When a company finds itself on a burning platform, it’s in a desperate situation with no good choices. The burning platform metaphor derives from a real disaster in 1988, when an oil rig in the North Sea caught alight. The worst oil rig disaster to date, it resulted in 166 deaths.One of the 63 saved was a man named Andy Mochan, who chose to jump into the freezing North Sea rather than be fried alive. Against all the odds, Mochan was rescued within a few minutes, and lived to tell the tale.

“The real point is that on a burning platform, the only options are poor, bad and disastrous,” notes Miles Murray, GM: Sales at ContinuitySA, presenting a webinar as part of Business Continuity Awareness Week for
2015.

“In that sense, a burning platform is the worst possible catalyst for a change that leads to a positive outcome. To the contrary, I believe that to be effective, change needs to be incremental and well thought out. Business continuity management has a vital role to play in helping companies avoid finding themselves on a burning platform, and in identifying the changes that need to be made early on.”

Business continuity provides the alternative course of action, or Plan B, in case the official strategy, or Plan A, fails. Creating a business continuity plan is thus an important activity not only because it is a way of mitigating risk, but also because it forces the business to identify what could go wrong, and where its weaknesses are.

In other words, creating Plan B leads to improving Plan A; thus creating a virtuous cycle that builds a company’s resilience. One could see it as an evolution of the scenario planning that Shell popularised as a way not to predict the future, but to integrate all the organisational processes that take place in a company: strategy-making, innovation, risk management, public relations and leadership development. Business continuity management doesn’t just look at the big picture; it delves down into the individual components of all the organisational processes as well.

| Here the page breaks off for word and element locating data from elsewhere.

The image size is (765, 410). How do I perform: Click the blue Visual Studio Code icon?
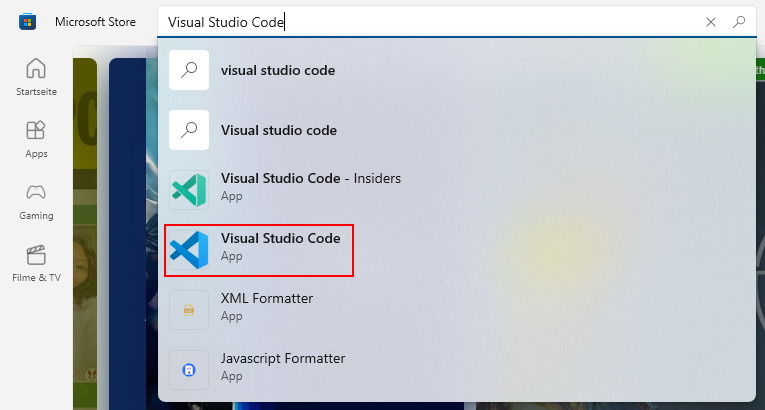pyautogui.click(x=189, y=250)
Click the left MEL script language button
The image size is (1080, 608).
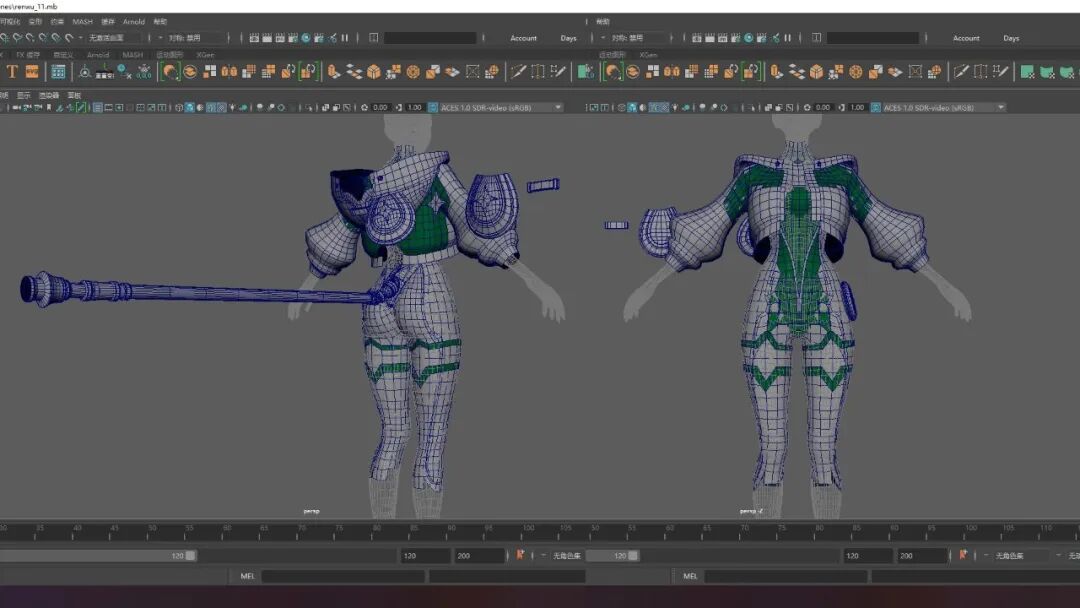[x=247, y=576]
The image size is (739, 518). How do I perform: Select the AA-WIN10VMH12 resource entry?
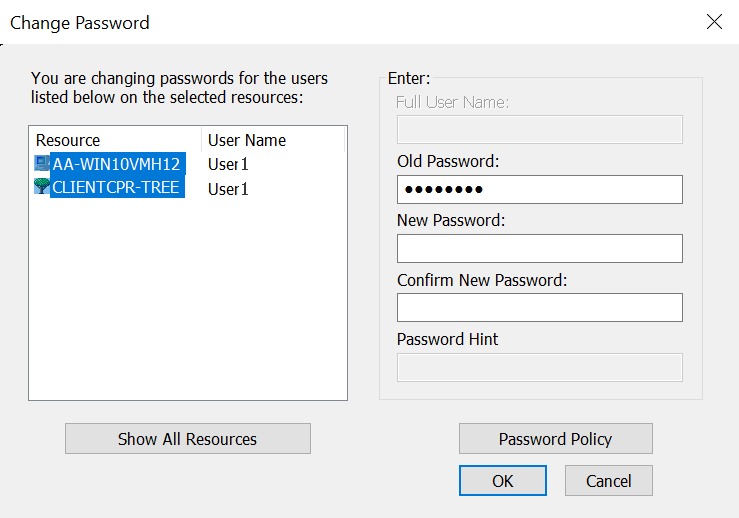click(x=116, y=164)
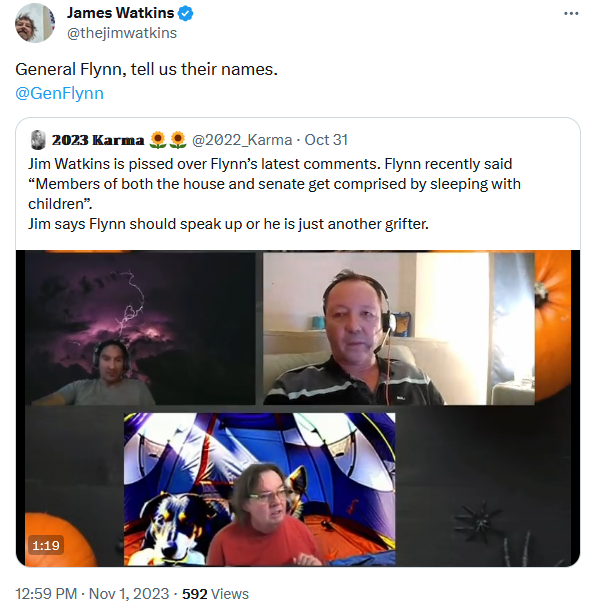Open the quoted tweet text about Flynn
Screen dimensions: 593x611
(274, 194)
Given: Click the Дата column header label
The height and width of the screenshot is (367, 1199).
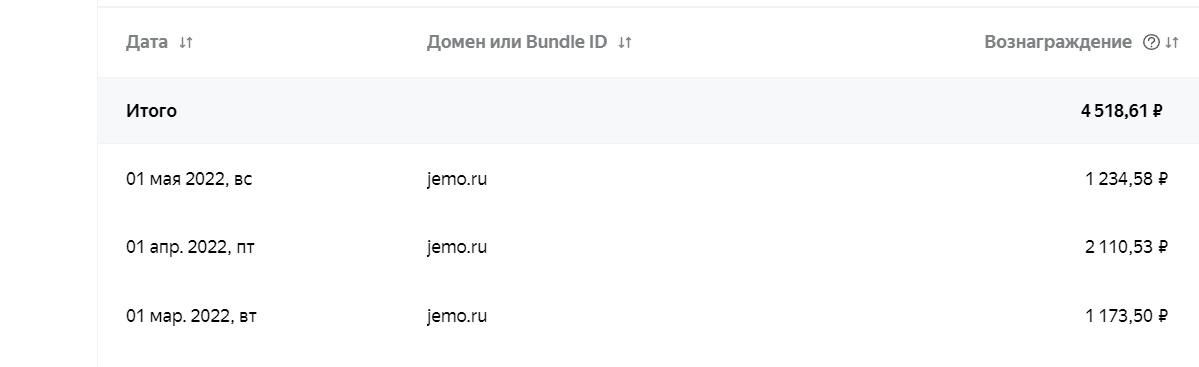Looking at the screenshot, I should pyautogui.click(x=147, y=43).
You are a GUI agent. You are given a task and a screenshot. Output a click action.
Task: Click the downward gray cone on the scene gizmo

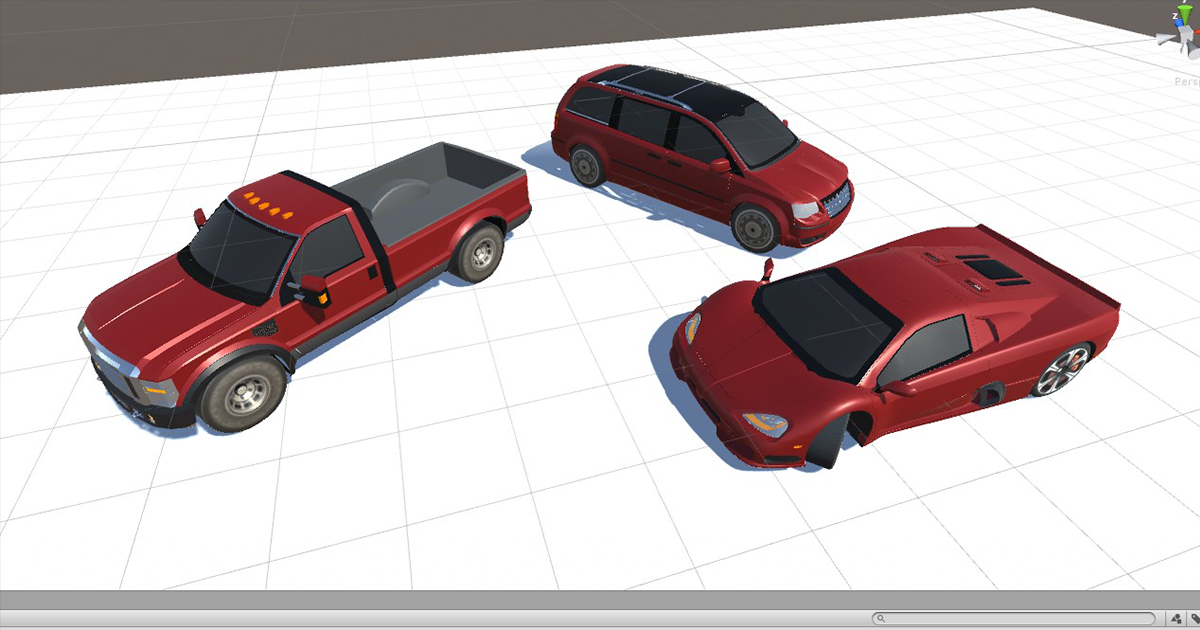click(1192, 48)
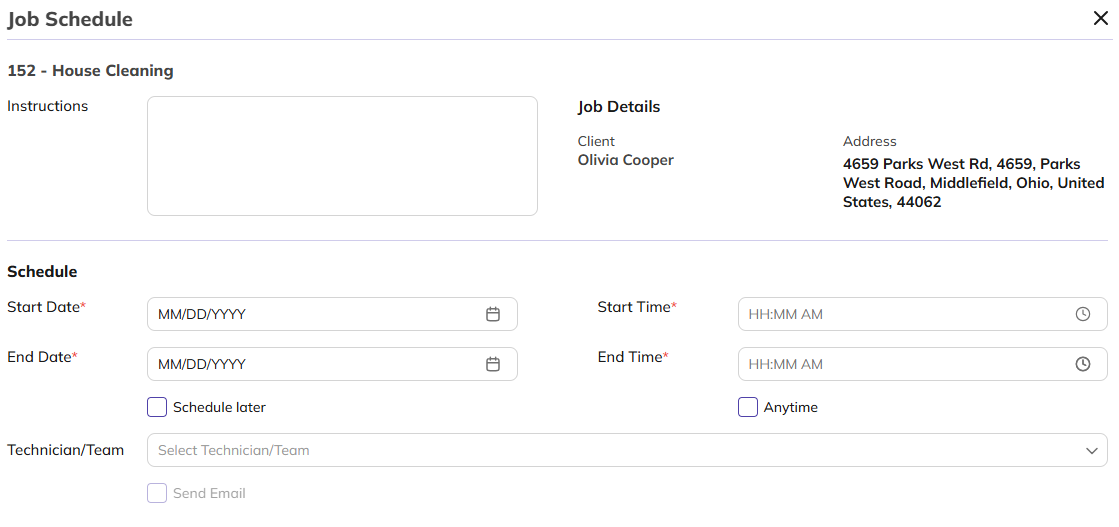Click the Start Time clock icon
This screenshot has height=527, width=1119.
click(1083, 314)
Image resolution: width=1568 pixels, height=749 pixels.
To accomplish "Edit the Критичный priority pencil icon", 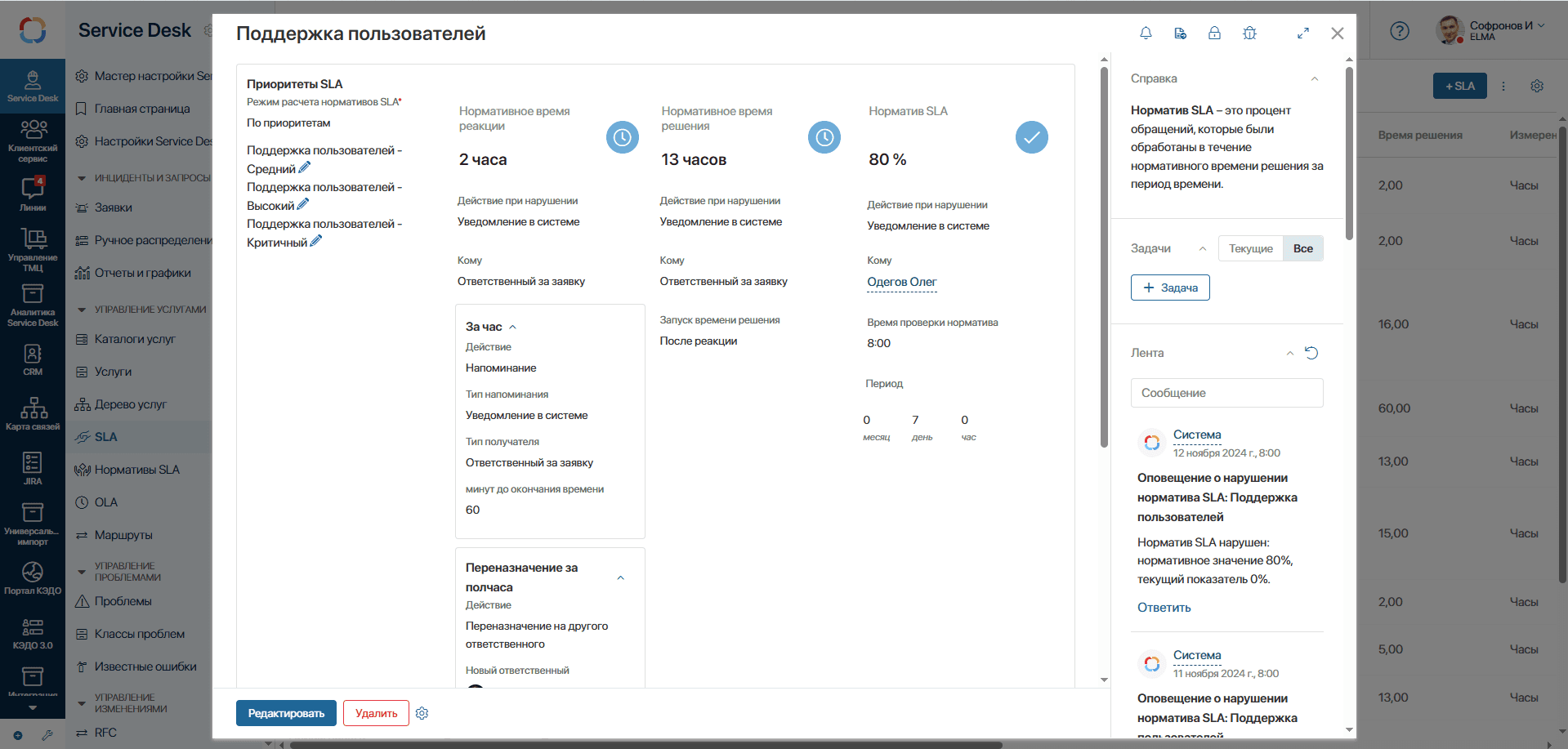I will point(316,241).

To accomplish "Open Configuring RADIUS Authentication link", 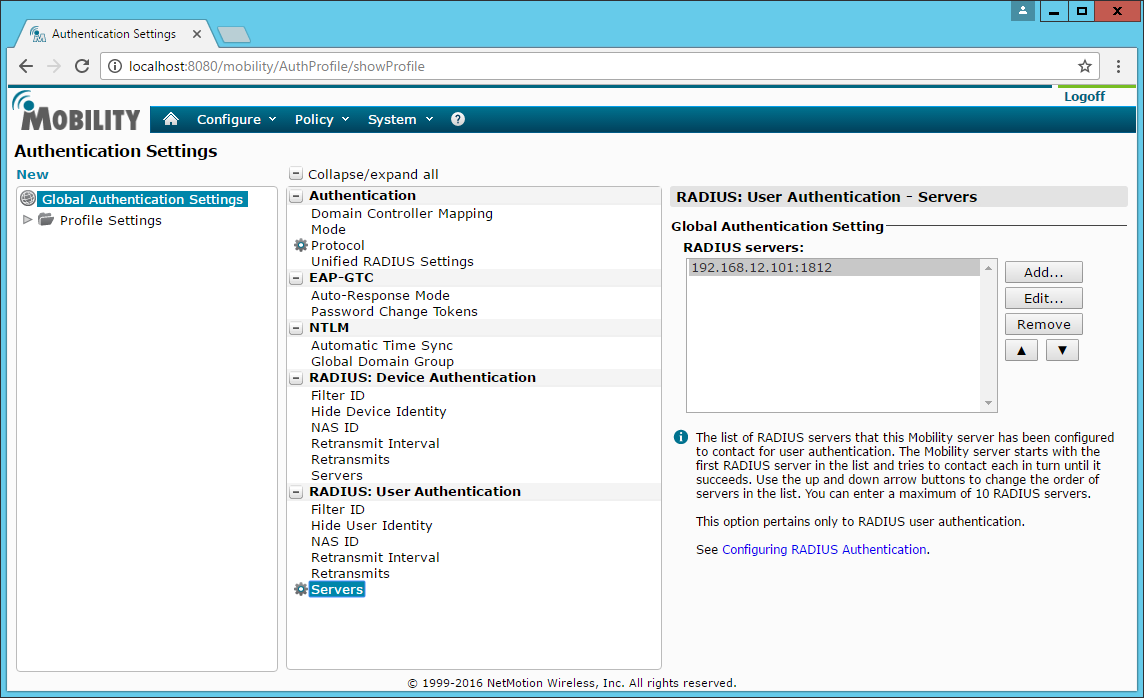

Michael Brown, who co-presented with Murray and is an Account Manager at ContinuitySA, recommends using Porter’s value chain to understand the interdependencies between business processes, and key weaknesses.

“A lot of the elements of business continuity are being undertaken already because studying the value chain is something businesspeople do—what we’re doing is making the process a little more scientific,” Brown comments.
He adds that a key element is the need for leadership—business continuity planning does not happen automatically.

“Aside from leadership, frequent testing is critical for successful business continuity management. A business continuity plan is like a reserve parachute—frequent testing is necessary to be sure that when you need it, it works!” Murray concludes.